Presunciones del Medh
En el desarrollo de la exposición y las respuestas de  la testigo, quedaron flotando algunas hipótesis sobre la represión:
- Según el Medh, la suerte de los prisioneros habría sido decidida por los  consejos de guerra integrados por todas las fuerzas. Así como establecían las condenas para los presos también podrían decidir la eliminación de los secuestrados.
- Al establecerse la diferenciación en los operativos en tanto que algunas personas eran encapuchadas para que no reconocieran los lugares y a los intervinientes; en otros casos eran arrebatados en la noche a cara descubierta. Tal el caso de los hermanos Talquenca y Lidia De Marinis que salieron en paños menores  sin nada que les impidiera ver a sus secuestradores. En los casos que no tomaron recaudos, según la inferencia del MEDH,  ya estaba decidido de antemano que se los conducía a la muerte.
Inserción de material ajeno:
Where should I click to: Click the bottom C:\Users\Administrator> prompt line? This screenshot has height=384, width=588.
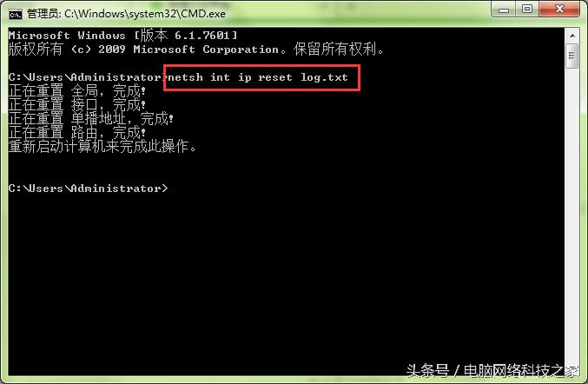coord(88,189)
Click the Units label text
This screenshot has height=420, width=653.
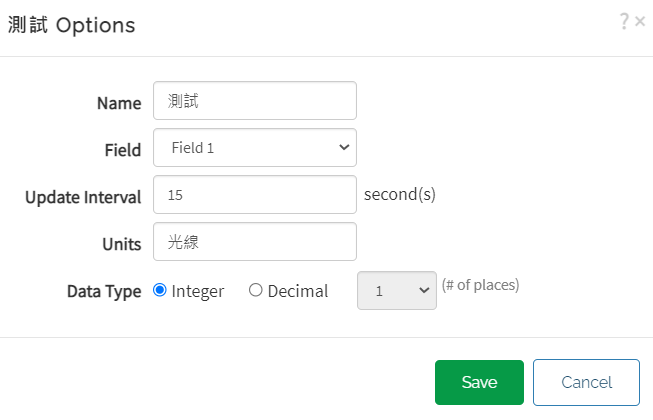click(122, 244)
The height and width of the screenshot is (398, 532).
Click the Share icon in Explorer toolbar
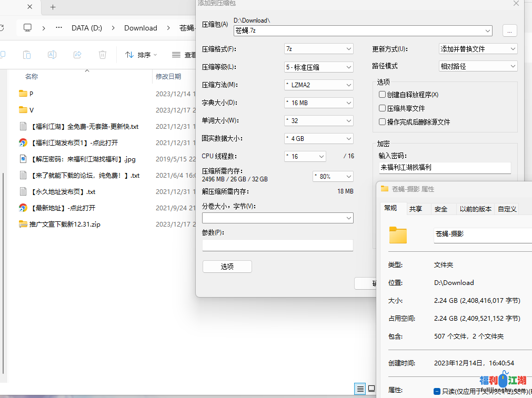pos(77,55)
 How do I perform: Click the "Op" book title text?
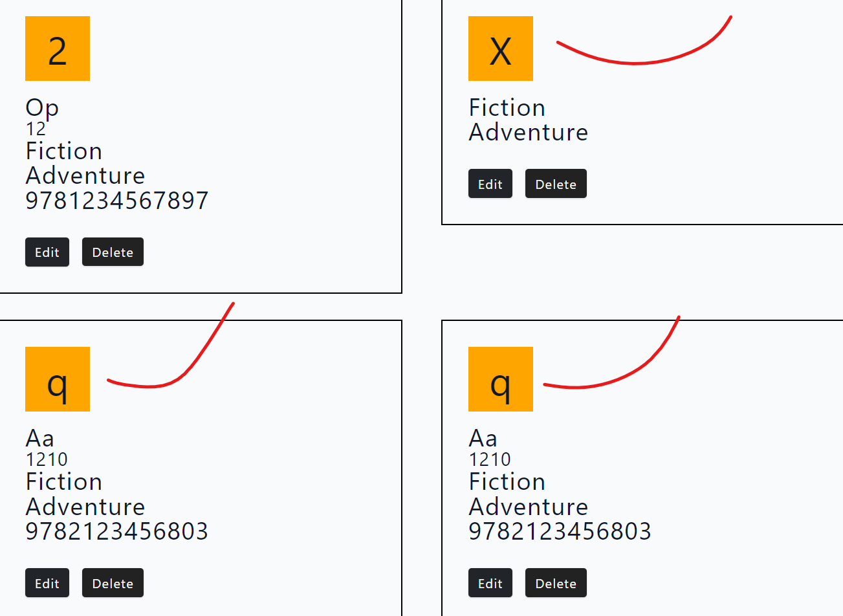42,107
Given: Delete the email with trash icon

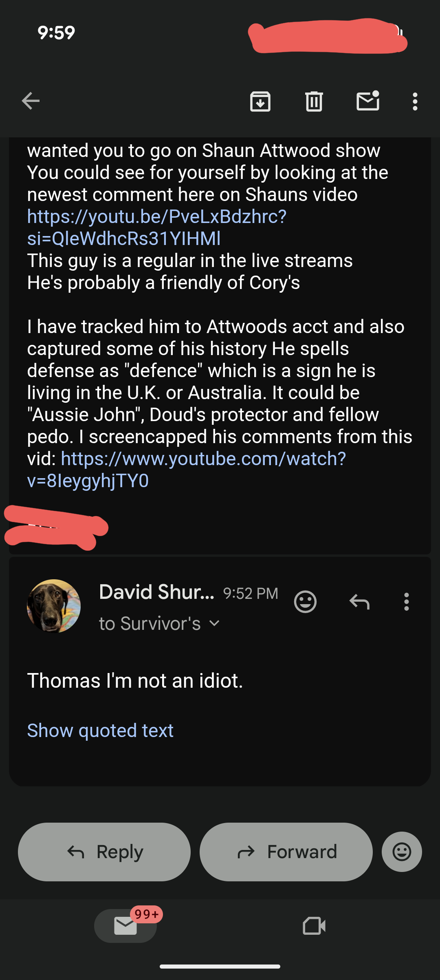Looking at the screenshot, I should [314, 102].
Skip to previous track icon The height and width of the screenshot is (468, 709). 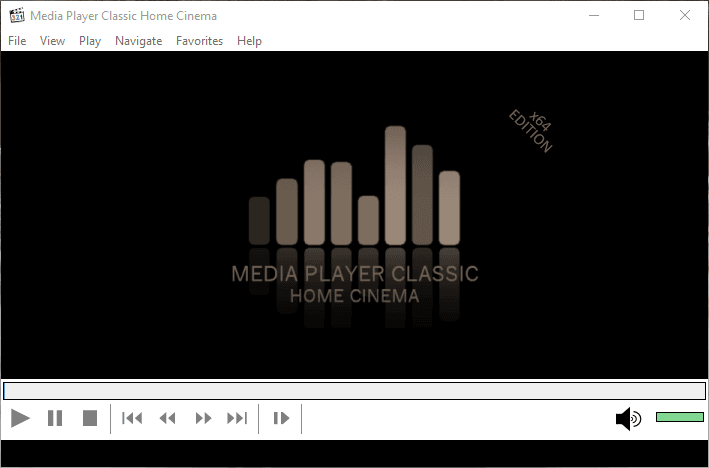[x=132, y=418]
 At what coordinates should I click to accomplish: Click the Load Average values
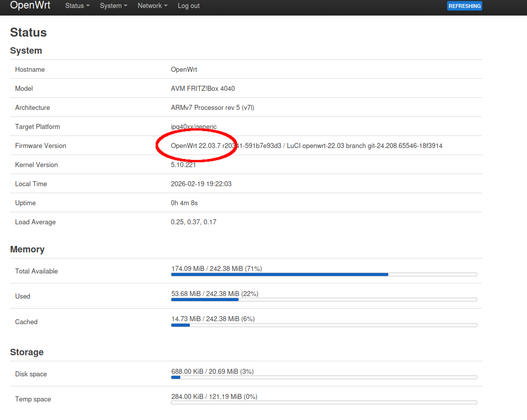click(193, 222)
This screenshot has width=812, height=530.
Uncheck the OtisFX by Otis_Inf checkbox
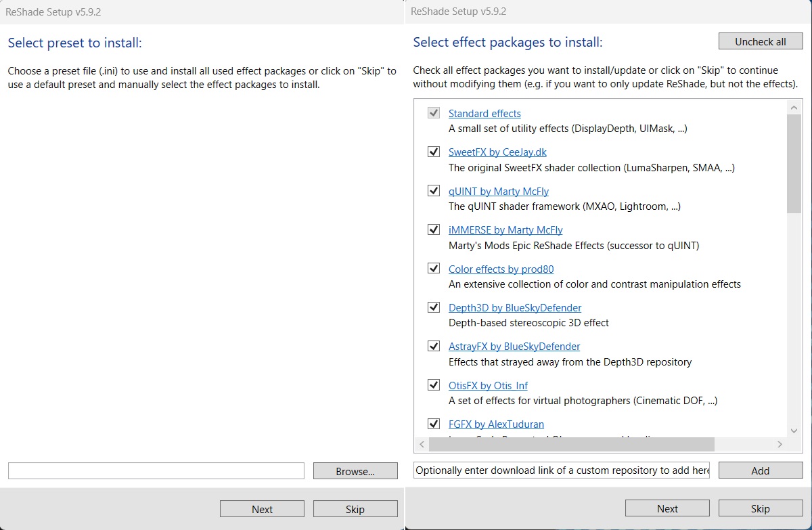pos(434,385)
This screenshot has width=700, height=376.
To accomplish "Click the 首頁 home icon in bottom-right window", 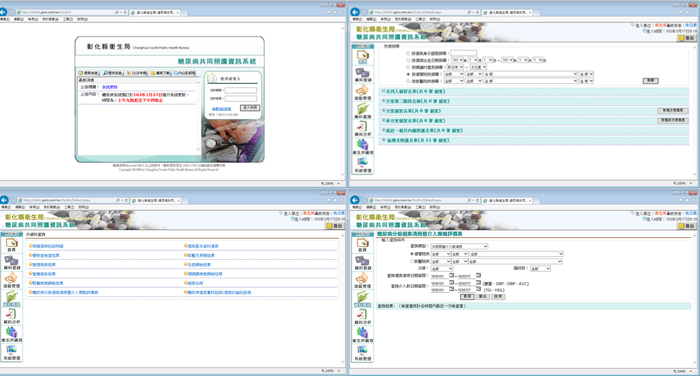I will click(362, 245).
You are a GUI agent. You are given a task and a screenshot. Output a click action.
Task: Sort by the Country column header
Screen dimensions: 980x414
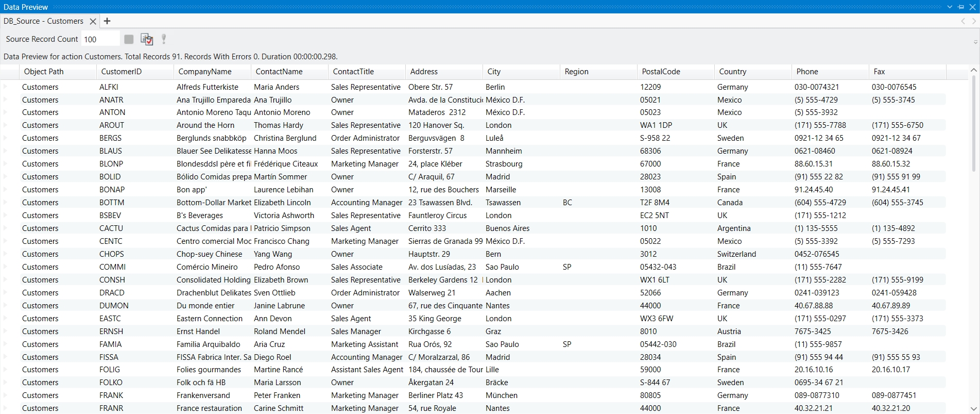tap(732, 72)

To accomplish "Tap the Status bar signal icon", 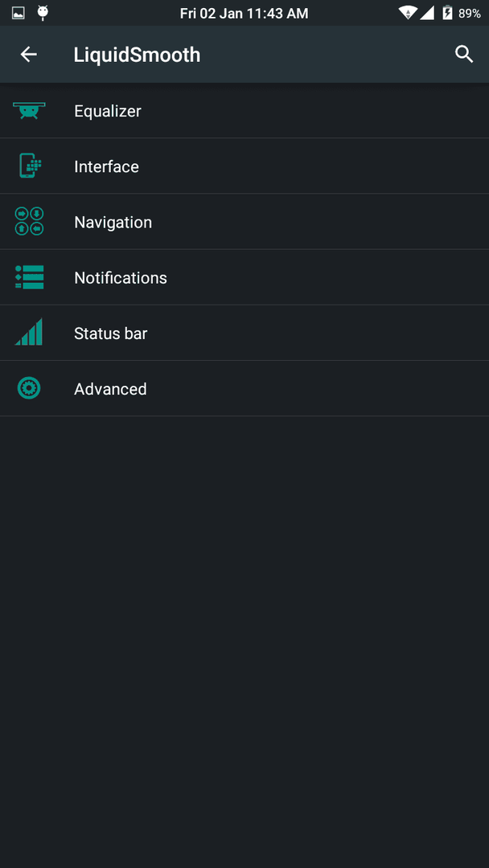I will (x=29, y=332).
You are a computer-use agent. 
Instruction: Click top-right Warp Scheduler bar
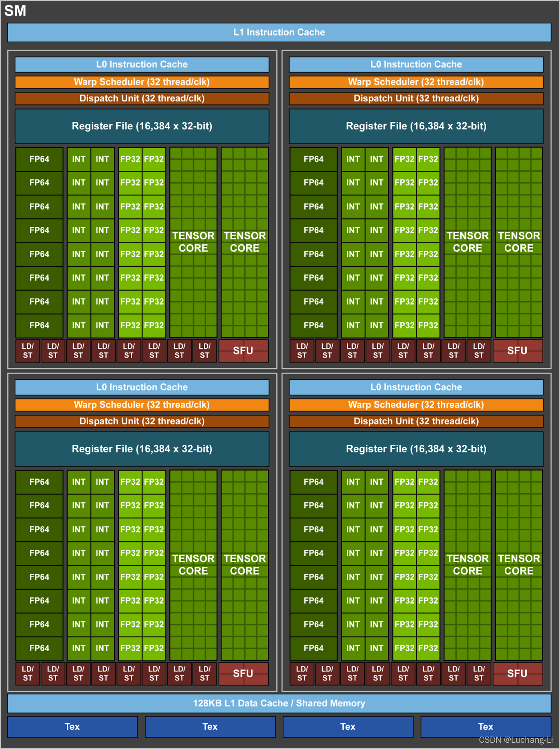point(416,82)
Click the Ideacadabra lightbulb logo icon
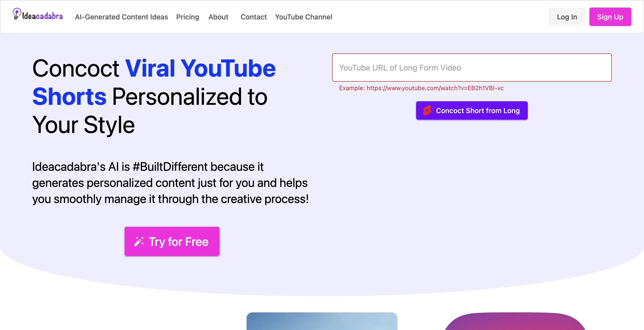Viewport: 644px width, 330px height. (x=17, y=14)
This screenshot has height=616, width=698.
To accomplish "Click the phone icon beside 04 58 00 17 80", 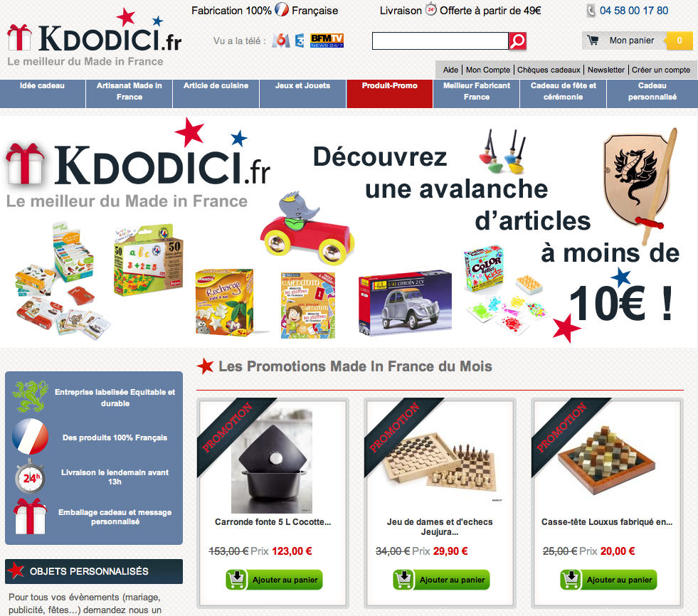I will pos(591,11).
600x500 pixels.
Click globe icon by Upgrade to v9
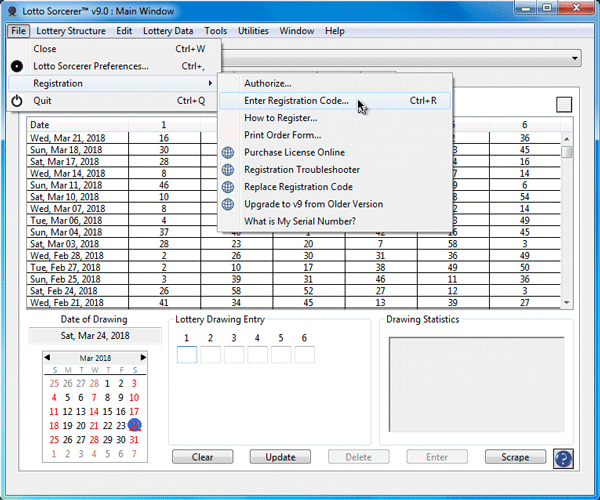[x=228, y=204]
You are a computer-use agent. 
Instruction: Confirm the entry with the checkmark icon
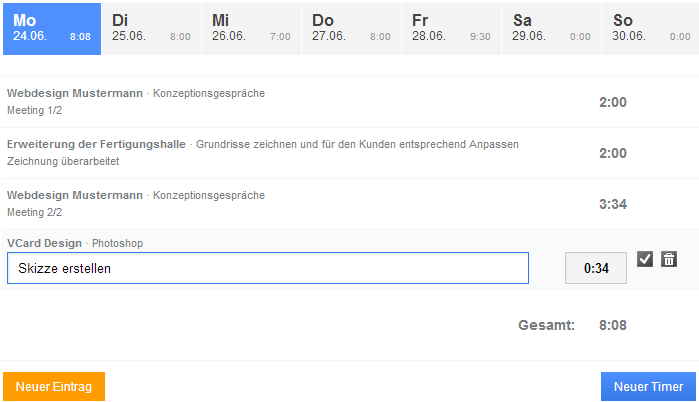click(645, 260)
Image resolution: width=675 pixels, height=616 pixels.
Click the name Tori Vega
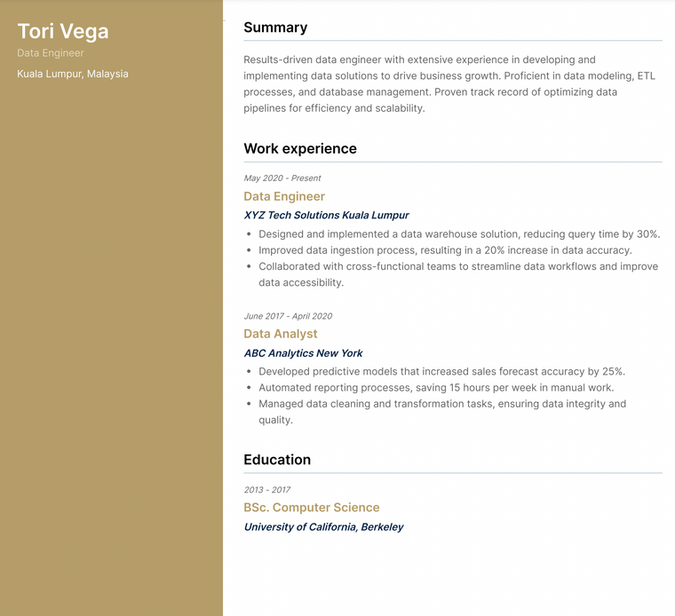pos(63,32)
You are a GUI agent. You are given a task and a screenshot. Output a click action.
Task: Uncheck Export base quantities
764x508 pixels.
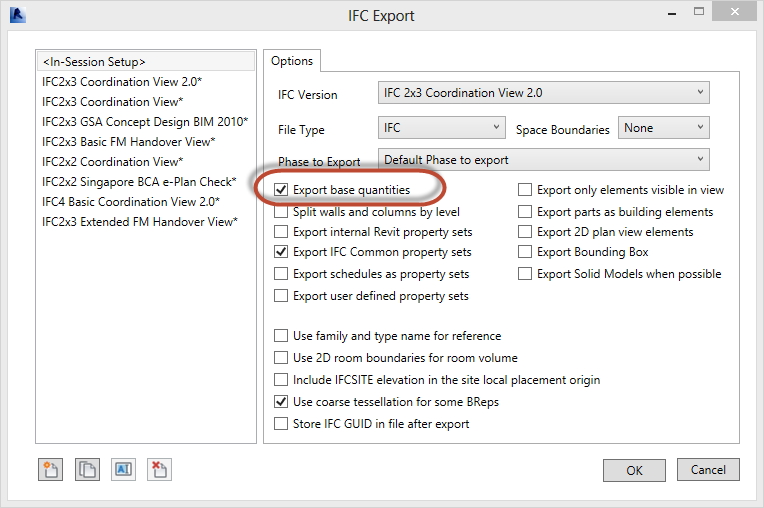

-  Las detenciones, desapariciones y/o asesinatos respondían a un cupo de procedimientos que debía cumplir cada zona y subzona, hipótesis sustentada por otros estudiosos del tema. En cumplimiento del cupo de eliminados en San Rafael, infirió la testigo, desaparecieron los cuatro jóvenes  Peronistas motivo del Juicio desarrollado este año en el sur mendocino.
Finalmente, Morales fue indagada sobre la responsabilidad de los imputados en estas causas. A lo largo de la declaración denunció a Eduardo Smaha y a Armando Fernández, enlaces de inteligencia,  implicados en varios operativos. Luego agregó que Tamer Yapur condujo y estuvo involucrado en la represión ilegal, incluso hay constancias firmadas por él que lo vinculan. Además, según el entender del MEDH, el Com. Luis Rodríguez era el tercero en jerarquía en el CCD D2, después de Juan Oyarzabal.
Elba Morales remarcó que siempre existió desde el poder judicial de Mendoza una fuerte protección sobre los militares denunciados e hizo algunas recomendaciones al Tribunal.